After a lot of fiddling this is what worked for me:

var viewHasAppeared = false

override func viewDidLayoutSubviews() {
    super.viewDidLayoutSubviews()
    if !viewHasAppeared { goToBottom() }
}

override func viewDidAppear(animated: Bool) {
    super.viewDidAppear(animated)
    viewHasAppeared = true
}

private func goToBottom() {
    guard data.count > 0 else { return }
    let indexPath = NSIndexPath(forRow: data.count - 1, inSection: 0)
    tableView.scrollToRowAtIndexPath(indexPath, atScrollPosition: .Bottom, animated: false)
    tableView.layoutIfNeeded()
}

The key turned out to be not wrapping scrollToRowAtIndexPath inside of dispatch_async as some have suggested, but simply following it with a call to layoutIfNeeded.

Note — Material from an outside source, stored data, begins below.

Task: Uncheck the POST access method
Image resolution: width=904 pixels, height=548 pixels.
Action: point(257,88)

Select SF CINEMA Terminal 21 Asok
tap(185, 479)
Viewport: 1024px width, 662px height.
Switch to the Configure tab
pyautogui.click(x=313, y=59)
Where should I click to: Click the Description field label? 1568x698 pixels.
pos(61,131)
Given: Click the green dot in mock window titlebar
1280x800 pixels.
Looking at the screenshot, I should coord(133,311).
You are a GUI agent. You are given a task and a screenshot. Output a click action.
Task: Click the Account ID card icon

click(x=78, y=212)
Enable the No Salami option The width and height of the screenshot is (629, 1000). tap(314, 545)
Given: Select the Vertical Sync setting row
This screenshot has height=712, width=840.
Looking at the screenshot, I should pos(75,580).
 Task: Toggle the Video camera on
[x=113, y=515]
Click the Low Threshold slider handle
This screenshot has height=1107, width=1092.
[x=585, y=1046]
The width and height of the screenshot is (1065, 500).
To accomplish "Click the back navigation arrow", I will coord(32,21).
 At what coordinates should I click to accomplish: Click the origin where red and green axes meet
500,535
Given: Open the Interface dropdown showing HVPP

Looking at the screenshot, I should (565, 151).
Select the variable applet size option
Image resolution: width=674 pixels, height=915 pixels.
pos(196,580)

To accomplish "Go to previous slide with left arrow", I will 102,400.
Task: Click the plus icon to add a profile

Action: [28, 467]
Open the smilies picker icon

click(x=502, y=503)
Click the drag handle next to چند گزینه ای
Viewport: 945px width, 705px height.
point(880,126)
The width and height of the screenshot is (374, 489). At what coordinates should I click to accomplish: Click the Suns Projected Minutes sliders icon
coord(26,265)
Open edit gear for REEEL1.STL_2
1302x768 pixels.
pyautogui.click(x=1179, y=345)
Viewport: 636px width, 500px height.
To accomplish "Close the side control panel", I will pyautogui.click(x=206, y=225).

My understanding of this is, calling the scroll method in the current thread guarantees that the scroll offset is set immediately, before the view is displayed. When I was dispatching to the main thread, the view was getting displayed for an instant before the scroll took effect.

(Also NB you need the viewHasAppeared flag because you don't want to goToBottom every time viewDidLayoutSubviews is called. It gets called for example whenever the orientation changes.)